Türkiye'nin hadiseler karşısında dik duruşunun, yürekli, cesur, samimi ve ilkeli duruşunun, dünyanın her yerinde takdirle ve gıptayla karşılandığını bildiren Başbakan Erdoğan, "Başta dünyanın mazlum ve mağdur halkları olmak üzere, insanların kalbinde Türkiye, kendisine müstesna bir yer edinmiş, ilkelerinden taviz vermeyen tutumuyla milyarların takdir hislerine mazhar olmuştur. Bu zorlu süreçte Türkiye, düşman değil, yeni dostlar, samimi dostlar edinmiştir. Türkiye dik duruşuyla, darbelere darbe, katliamlara katliam diyen cesur duruşuyla, dünyaya hem demokrasi dersi hem de insanlık dersi vermiştir. Ve bakın şu anda Birleşmiş Milletler Güvenlik Konseyi, 2 ülkenin maalesef süreci tıkaması neticesinde karar alamıyor. Demek ki Birleşmiş Milletler Güvenlik Konseyi şu anda iş yapamaz durumda. Dolayısıyla 100 binin öldürüldüğü bir Suriye'de artık burada ortak hareket etmenin kararına vardık. Yani bugün bir 'Gönüllüler Koalisyonu' olabilir. Ama burada artık bir adım atmanın zamanı gelmiştir. Çünkü burada ölümlerin durma zamanı gelmiştir. İnsani değerlere sahip çıkan İnsan Hakları Evrensel Beyannamesi'ne sahip çıkanların el ele vermek suretiyle artık burada bir adım atmanın zamanı gelmiştir. 11 yıl boyunca olduğu gibi bundan sonra da ilkeli, kararlı, disiplinli duruşumuzu muhafaza edeceğiz. Hem ülke içinde hem bölgemizde, barıştıran, kucaklaştıran, helalleştiren bir ülke olarak geleceğe ilerleyeceğiz. Her zaman ifade ediyorum; Türkiye, demokrasi ve kardeşlik gibi 2 önemli temel ilke üzerinde yükselmeye devam edecektir. Demokrasimiz güçlendikçe Türkiye güçlenecek. Kardeşliğimiz güç kazandıkça Türkiye güç kazanacak." diye ifade etti.

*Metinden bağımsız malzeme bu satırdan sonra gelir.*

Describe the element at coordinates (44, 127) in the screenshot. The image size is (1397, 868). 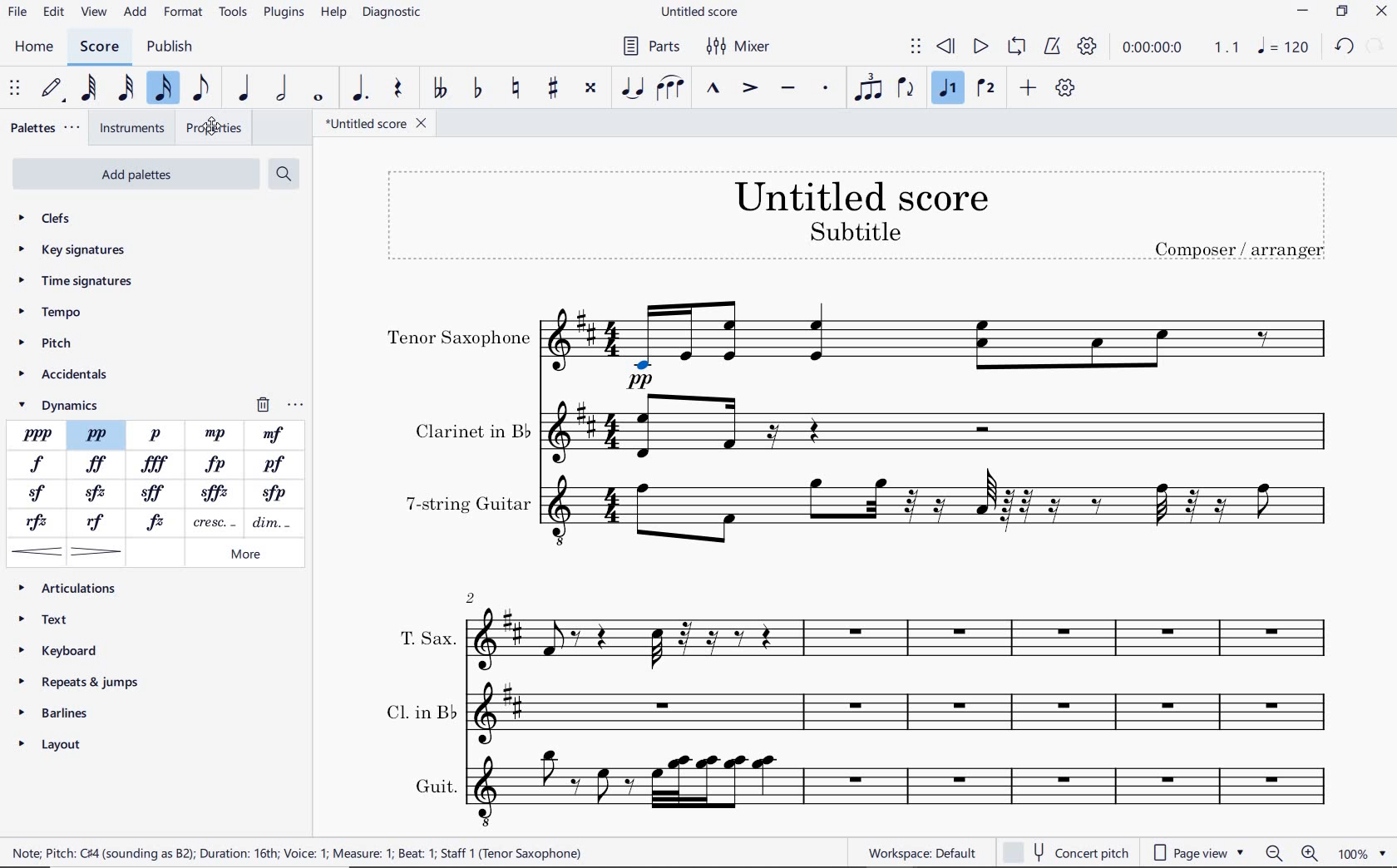
I see `palettes` at that location. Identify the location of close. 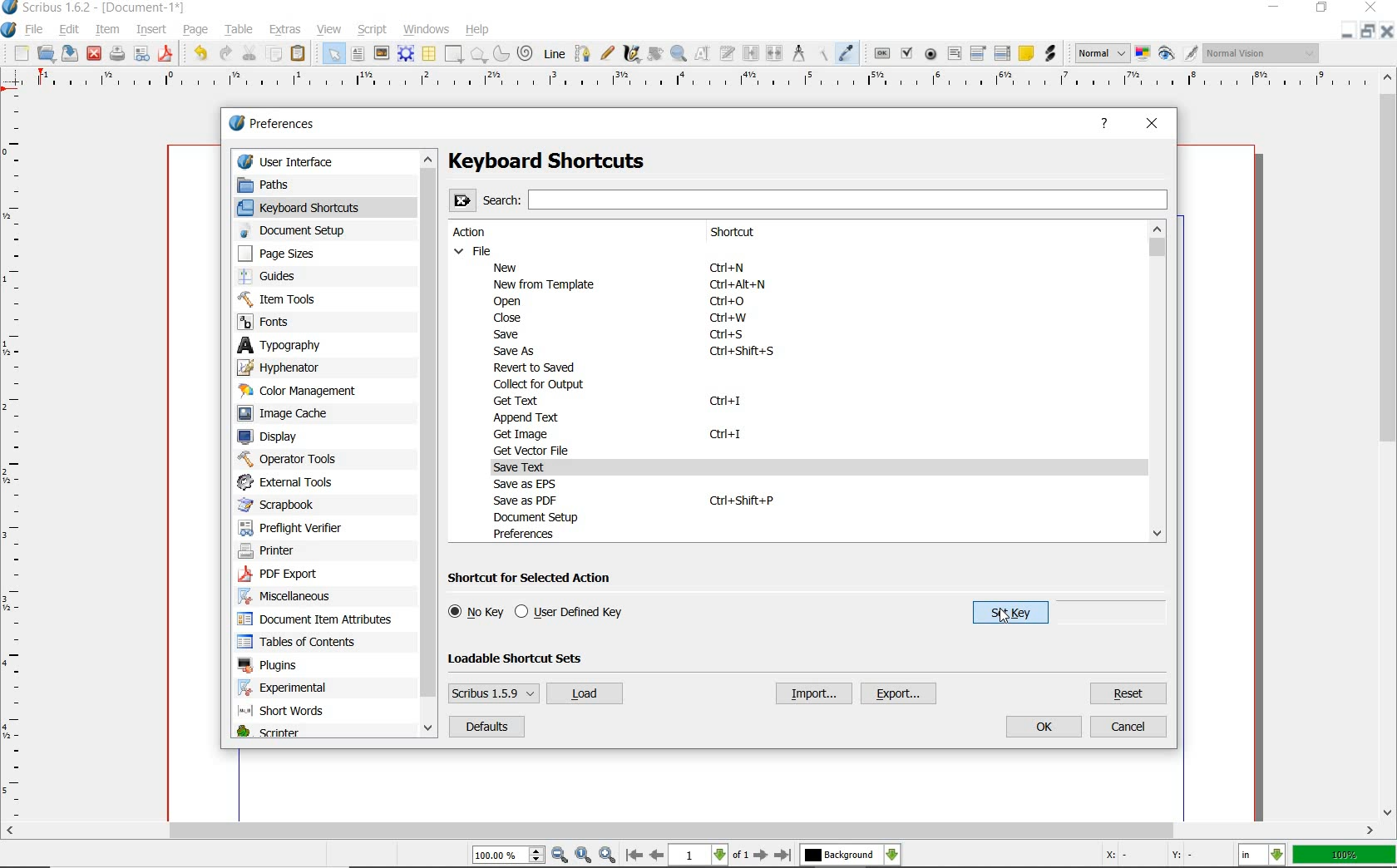
(1387, 31).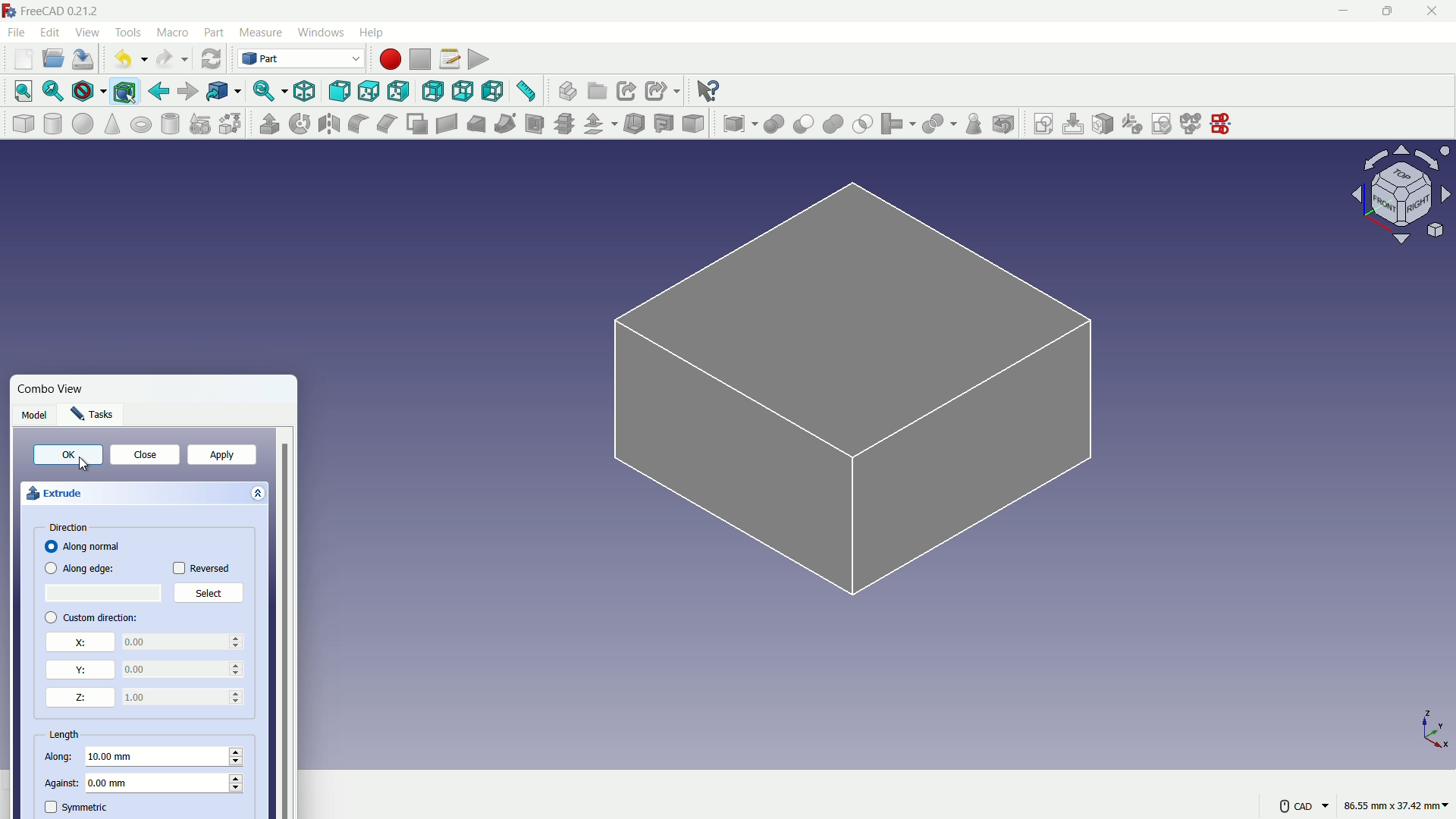  What do you see at coordinates (505, 125) in the screenshot?
I see `sweep` at bounding box center [505, 125].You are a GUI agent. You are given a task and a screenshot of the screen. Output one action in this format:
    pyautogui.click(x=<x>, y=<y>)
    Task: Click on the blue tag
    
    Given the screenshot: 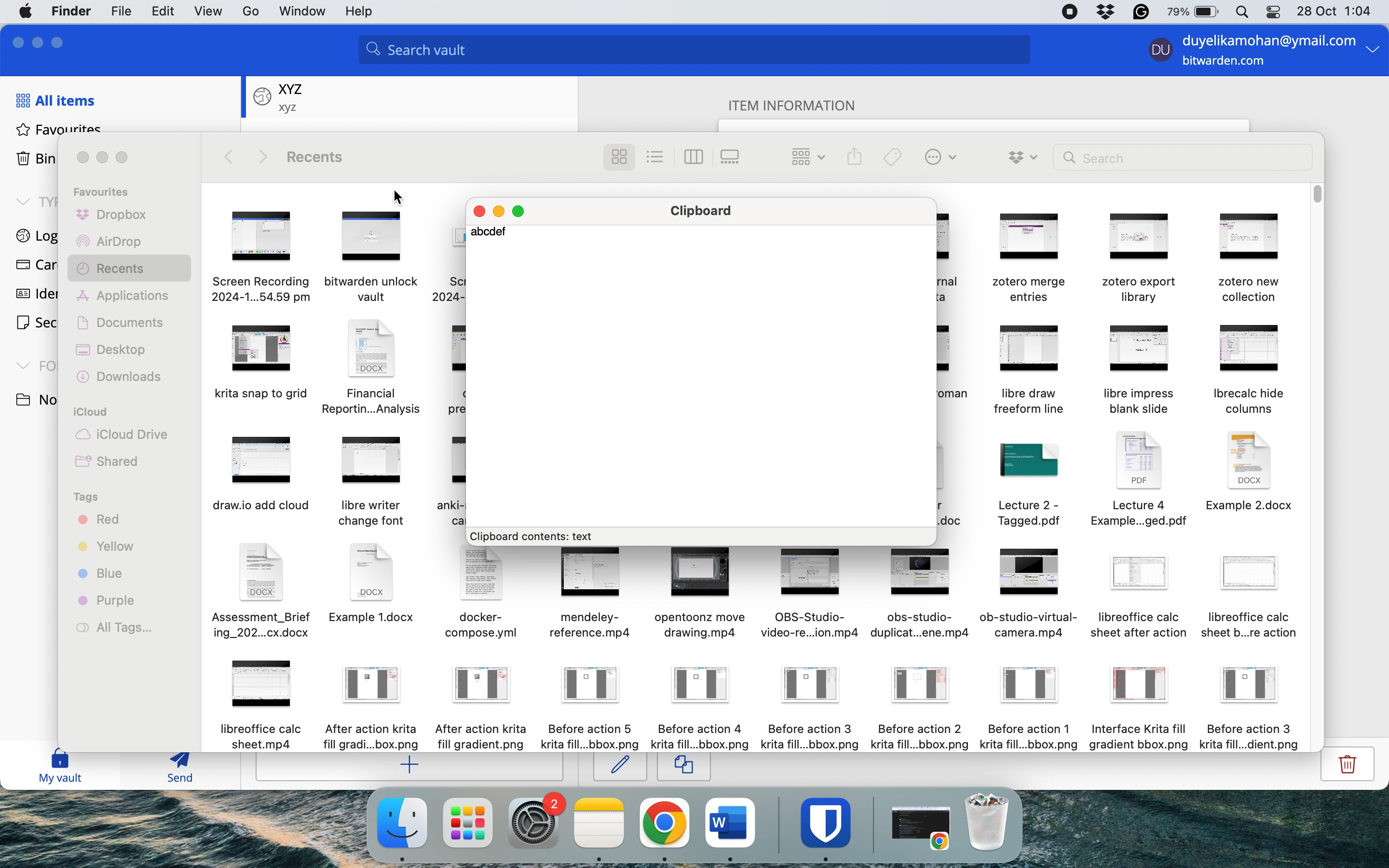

Erdoğan ardından Ağustos ayı içinde açılışı yapılan yatırımlar ve hizmetlerden örnekler verdi. Başbakan Erdoğan, 17 Ağustos depremine de değinerek, "Yitirdiğimiz canlara bir kez daha Rabbim'den rahmet niyaz ediyorum. Ailelerine ve milletimize sabır temenni ediyorum." temennilerini ifade eden Erdoğan, son olarak yurt dışı temaslarını anlattı. Ağustos ayının 15'inde, kardeş ülke Türkmenistan'a bir çalışma ziyareti gerçekleştirdiklerini belirten Erdoğan, Mısır ve Suriye'deki gelişmeleri değerlendirme amacıyla yürüttükleri telefon diplomasisine, Ağustos ayında da yoğun biçimde devam ettikleri dile getirdi. Erdoğan; Fransa, Almanya, Yunanistan, Rusya, İngiltere, Malezya, Katar, İtalya, Pakistan, Hollanda, Danimarka, Endonezya lideriyle ayrıca Birleşmiş Milletler Genel sekreteri ile telefon görüşmeleri yaparak, gerek Mısır'da, gerek Suriye'de durumun ciddiyetini ve derhal bir şeylerin yapılması gerektiğini muhataplarına ilettiğini aktardı.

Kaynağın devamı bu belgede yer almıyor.